» The task: The entries that follow include a run beginning at the line with "AfterShokz Trekz Titanium" and ending at the line with "Privacy Policy (333, 2365)"; restate that run word for word and leave the rest out.

» Saved data entries:
++++++++++
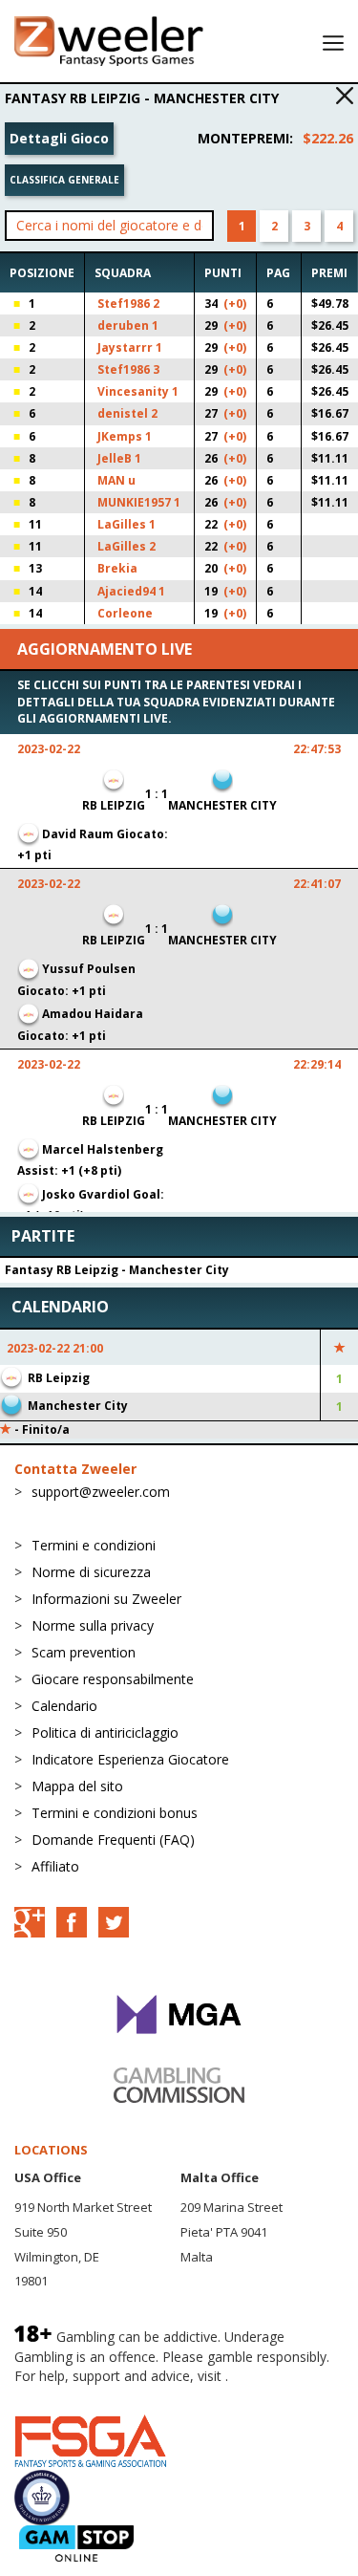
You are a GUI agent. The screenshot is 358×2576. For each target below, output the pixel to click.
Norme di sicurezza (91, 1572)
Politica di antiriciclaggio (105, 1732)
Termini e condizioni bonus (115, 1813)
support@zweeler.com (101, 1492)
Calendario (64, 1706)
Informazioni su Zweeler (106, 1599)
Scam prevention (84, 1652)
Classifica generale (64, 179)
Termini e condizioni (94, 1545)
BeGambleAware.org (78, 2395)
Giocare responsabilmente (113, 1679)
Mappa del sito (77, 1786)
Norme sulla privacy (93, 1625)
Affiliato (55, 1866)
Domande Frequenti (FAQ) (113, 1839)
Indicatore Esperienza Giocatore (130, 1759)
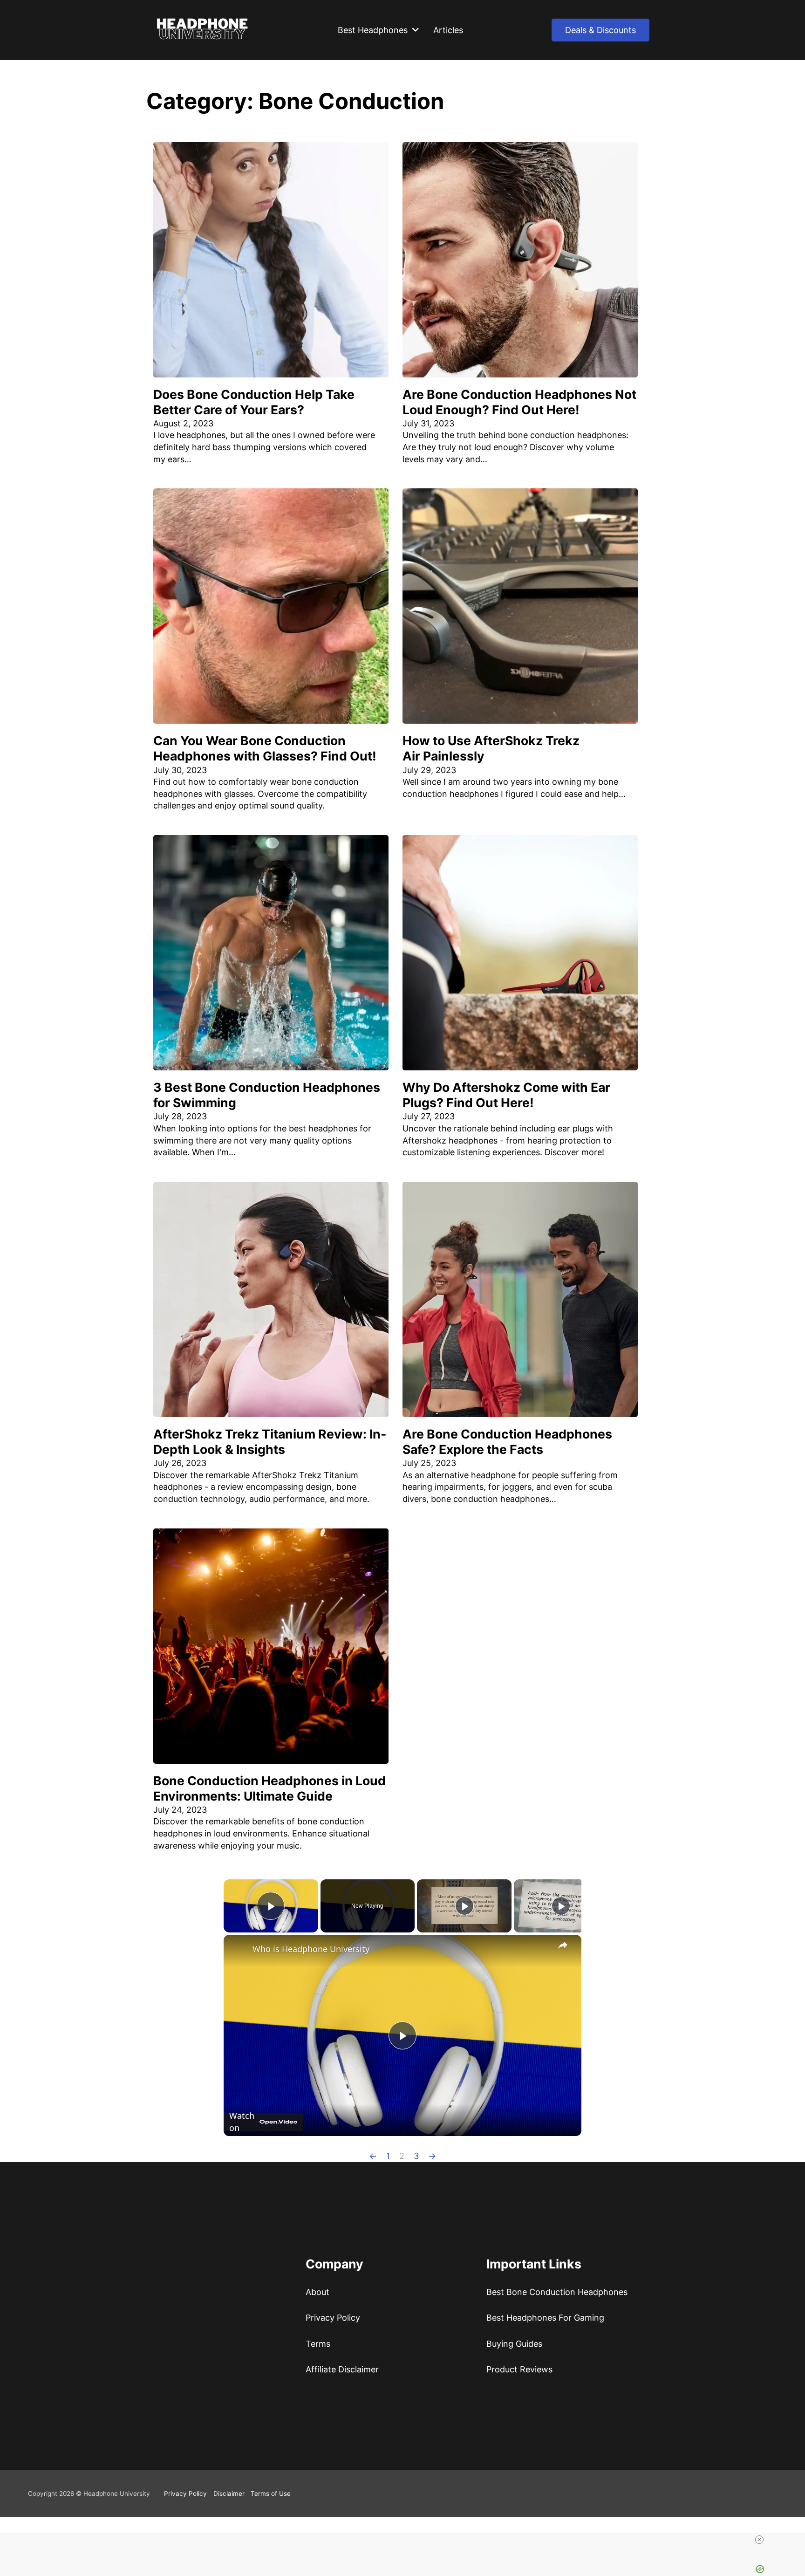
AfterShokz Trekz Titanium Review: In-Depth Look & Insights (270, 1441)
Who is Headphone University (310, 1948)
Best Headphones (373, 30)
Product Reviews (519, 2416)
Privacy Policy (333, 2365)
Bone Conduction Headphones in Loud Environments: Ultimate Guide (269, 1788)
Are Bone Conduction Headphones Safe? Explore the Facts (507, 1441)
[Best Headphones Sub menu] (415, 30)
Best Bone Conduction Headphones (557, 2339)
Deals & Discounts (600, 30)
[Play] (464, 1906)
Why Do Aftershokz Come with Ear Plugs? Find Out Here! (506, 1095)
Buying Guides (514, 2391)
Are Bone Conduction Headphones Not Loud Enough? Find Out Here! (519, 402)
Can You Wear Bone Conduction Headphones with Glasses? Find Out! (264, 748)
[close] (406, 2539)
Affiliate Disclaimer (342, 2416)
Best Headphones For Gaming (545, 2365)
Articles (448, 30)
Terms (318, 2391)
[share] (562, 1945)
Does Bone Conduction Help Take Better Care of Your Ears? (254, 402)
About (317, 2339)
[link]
++++++++++
» Solved problem:
AfterShokz Trekz Titanium Review: In-Depth Look & Insights (270, 1441)
Who is Headphone University (310, 1948)
Best Headphones (373, 30)
Product Reviews (519, 2416)
Privacy Policy (333, 2365)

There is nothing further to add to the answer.